Any needs a 2015 calendar see downloads 

 Daveth_wav


----------



## SmithDoor (Jan 1, 2015)

Link for 2015 Calendar
http://www.homemodelenginemachinist.com/downloads/calendar-2015-and-jan-2016-298.html


----------



## Tin Falcon (Jan 4, 2015)

Hey wait its 2015 where is my flying car. And non of the neighbors have one either.
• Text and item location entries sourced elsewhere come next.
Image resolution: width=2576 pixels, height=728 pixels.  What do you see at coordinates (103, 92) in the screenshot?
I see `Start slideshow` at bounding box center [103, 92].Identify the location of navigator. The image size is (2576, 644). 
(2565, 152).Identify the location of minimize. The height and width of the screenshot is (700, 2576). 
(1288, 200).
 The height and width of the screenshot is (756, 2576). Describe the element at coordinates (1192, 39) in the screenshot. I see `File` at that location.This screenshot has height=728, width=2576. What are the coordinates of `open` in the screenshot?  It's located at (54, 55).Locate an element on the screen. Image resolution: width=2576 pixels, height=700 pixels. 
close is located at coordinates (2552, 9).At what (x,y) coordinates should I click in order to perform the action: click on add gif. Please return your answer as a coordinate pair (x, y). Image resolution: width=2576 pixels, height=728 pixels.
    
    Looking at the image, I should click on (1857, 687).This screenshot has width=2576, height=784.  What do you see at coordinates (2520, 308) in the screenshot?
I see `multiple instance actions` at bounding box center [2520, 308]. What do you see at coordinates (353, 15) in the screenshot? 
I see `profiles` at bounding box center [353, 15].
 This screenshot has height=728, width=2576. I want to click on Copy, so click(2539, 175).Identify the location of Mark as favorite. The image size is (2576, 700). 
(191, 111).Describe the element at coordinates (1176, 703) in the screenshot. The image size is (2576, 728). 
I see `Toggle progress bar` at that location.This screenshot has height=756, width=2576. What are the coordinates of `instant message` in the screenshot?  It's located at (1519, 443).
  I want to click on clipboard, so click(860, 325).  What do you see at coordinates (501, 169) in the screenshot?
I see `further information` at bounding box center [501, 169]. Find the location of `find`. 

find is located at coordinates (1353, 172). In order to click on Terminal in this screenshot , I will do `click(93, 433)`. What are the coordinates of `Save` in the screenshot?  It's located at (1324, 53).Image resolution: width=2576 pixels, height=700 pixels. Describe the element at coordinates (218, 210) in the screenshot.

I think something is wrong with the space time continuum. 
I just put the 2009 calender back up.  Why waste it yes the dates are correct. 
Seriously though thanks for taking time putting the calender together and posting it for us.
Tin


----------



## cheepo45 (Dec 7, 2015)

Does anyone have a link to a 2016 Machine shop calendar?
I really enjoyed the 2015 version.
 Thanks,
  cheepo45


----------



## Tin Falcon (Dec 7, 2015)

Use the same link the 2016 version is up Just downloaded it. 
Tin


----------



## cheepo45 (Dec 8, 2015)

Thanks, SmithDoor for posting this.
I love old machine tools, and it brightens my day to look at this calendar when I get to work.
  cheepo45


----------